Big Data, Information and Meaning

Vendors have developed systems for massive databases, but are we data ready?
Feb 01, 2012
Volume 21, Issue 2

Wayne R. Kubick
I often wonder how people with jobs like me find time to read books anymore. By the time I've gotten through a day of meetings, e-mail, and business reading, there's not much time to absorb anything else other than a newspaper or a favorite periodical. My solution has been to listen to audio books during my early morning workouts. I usually confine myself to non-fiction business, science, and history books to help maintain a semblance of self-improvement, even though listening to a book does not quite achieve the same level of understanding as reading by eye.

Once in a while, I pick up a book that is so compelling or complex that I find myself having to go back and purchase a print edition afterwards so I can read it the traditional way. This past holiday, such a book was "The Information: a History, a Theory, a Flood" by James Gleick. Gleick captivated me as he traced the history of communication, writing, messaging, cryptography and, ultimately, computing from ancient times through pioneers like Charles Babbage, Claude Shannon, and Alan Turing. It was surprising to me that the term "information" did not really exist prior to the middle of the 20th century—when people probably had the time to not only read real books, but also write letters and converse in leisure—and how critical information theory was in leading the way to computers, the Internet, and today's wireless computing world.

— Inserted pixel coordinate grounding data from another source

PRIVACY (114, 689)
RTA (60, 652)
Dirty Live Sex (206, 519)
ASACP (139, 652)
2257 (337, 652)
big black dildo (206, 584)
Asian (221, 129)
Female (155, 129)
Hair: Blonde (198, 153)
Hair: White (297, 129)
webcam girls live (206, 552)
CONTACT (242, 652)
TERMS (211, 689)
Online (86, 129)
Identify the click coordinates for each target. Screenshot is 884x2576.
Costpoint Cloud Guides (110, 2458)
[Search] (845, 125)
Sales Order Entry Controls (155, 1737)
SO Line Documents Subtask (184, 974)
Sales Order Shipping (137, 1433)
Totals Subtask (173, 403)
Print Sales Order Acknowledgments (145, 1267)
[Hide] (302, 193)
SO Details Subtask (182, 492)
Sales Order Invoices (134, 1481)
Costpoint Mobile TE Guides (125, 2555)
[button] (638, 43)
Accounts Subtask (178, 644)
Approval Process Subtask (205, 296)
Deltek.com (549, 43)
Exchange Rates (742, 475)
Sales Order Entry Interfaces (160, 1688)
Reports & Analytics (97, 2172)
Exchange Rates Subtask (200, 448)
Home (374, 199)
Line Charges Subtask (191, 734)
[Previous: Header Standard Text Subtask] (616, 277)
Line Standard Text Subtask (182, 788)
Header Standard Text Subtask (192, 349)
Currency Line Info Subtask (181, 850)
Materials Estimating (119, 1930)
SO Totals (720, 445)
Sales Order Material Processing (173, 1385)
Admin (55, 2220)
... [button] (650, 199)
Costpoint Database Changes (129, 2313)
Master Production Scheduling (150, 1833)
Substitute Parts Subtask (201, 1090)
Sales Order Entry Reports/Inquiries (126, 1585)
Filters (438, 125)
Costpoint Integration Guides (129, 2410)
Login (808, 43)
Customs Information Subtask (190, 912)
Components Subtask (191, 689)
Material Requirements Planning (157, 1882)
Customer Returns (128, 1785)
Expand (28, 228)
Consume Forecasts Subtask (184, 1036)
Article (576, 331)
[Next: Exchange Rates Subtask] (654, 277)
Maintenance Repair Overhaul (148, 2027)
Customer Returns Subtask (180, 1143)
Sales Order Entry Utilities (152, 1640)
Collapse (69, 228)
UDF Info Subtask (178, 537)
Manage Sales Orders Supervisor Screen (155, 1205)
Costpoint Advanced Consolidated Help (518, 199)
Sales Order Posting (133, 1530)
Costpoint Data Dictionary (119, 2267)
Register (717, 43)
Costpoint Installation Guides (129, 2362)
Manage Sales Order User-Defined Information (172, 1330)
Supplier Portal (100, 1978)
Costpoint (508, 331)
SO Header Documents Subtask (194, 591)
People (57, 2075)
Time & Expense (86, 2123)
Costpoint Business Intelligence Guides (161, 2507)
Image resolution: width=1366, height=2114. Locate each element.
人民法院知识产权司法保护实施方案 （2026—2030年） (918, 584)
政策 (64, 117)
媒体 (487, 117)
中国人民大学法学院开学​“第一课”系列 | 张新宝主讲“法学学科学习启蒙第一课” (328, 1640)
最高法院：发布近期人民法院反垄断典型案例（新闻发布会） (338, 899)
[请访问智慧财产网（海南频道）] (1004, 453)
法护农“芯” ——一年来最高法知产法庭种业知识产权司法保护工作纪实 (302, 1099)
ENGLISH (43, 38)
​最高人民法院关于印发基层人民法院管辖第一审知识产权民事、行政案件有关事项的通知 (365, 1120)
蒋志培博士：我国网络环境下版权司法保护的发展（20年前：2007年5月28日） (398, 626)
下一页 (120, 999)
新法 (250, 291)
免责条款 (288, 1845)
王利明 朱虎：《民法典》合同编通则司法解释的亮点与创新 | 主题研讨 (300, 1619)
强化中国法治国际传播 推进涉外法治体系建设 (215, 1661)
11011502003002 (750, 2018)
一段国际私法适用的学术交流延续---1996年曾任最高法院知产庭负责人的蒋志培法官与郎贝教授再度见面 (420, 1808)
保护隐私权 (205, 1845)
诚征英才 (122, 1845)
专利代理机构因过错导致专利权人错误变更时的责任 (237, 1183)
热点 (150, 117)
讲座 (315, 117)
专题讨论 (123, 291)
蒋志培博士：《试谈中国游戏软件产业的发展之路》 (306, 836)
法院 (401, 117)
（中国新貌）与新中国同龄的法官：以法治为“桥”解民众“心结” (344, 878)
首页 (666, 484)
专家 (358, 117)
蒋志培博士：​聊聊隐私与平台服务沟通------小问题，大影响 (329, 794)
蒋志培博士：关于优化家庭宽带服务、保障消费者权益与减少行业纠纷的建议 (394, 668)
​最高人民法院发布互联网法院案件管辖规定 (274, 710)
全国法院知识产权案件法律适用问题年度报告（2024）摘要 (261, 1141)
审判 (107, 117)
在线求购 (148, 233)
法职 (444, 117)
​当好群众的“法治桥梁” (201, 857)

As Gleick portrayed the transition from the spoken to written word, and from paper to bits, I found myself wondering how we're progressing as we handle information in the world of clinical research and development.

One new trend to consider in this light is "big data," which refers to databases, measured in terabytes and above, that are too large and complex to be used effectively on conventional systems. Big data has attracted big vendors who have developed powerful new systems that combine massively parallel hardware and software to quickly process and retrieve information from such immense databases. In our world, big data solutions have been mostly employed to date in bench-research applications. In such cases, scientists have already gained experience in how to represent molecular, genomic, proteomic, and other complex, voluminous data types well enough so that they can benefit directly from the speed of processing and retrieval of big data appliances.

But it seems that such systems would also be very useful for examining large observational healthcare databases of millions of patients to try to identify and explore safety signals. Yet it is extremely challenging to meaningfully merge and combine such data into a single research database, because the content, context, and structure of such data from different sources is so heterogeneous. Continual movement toward electronic healthcare records, together with advancements in standards and systems may get us closer eventually, but the path will likely continue to be long and tortuous. And the current business model of either tapping into a data provider's system one at a time, or downloading local copies of each data source, coupled with the risks of maintaining privacy and compliance compounds the problem.

Projects like OMOP, Sentinel, and EU-ADR are raising interest in exploring healthcare data, and available data sources and tools are improving all the time. For example, the UK government has recently announced its intention to make available National Health Service data to the R&D community. Yet while projects like OMOP reflect cross-industry, cooperative efforts to better understand methods and develop open source tools, sponsors are still locked into creating their own local copy of a research database by contracting with individual data providers one at a time and building their own data repository.

It would be much more logical and efficient if the industry could work together to make such data of common interest available to all—as a public research "big data commons in the cloud," which would eliminate the need for everyone to set up their own local environment populated by the same external data sources over and over again. Of course it would certainly be challenging to establish an effective cooperative legal/business model and infrastructure to serve the interests of many different stakeholders, including pharmaceutical manufacturers, researchers, regulators, and even healthcare providers and payers.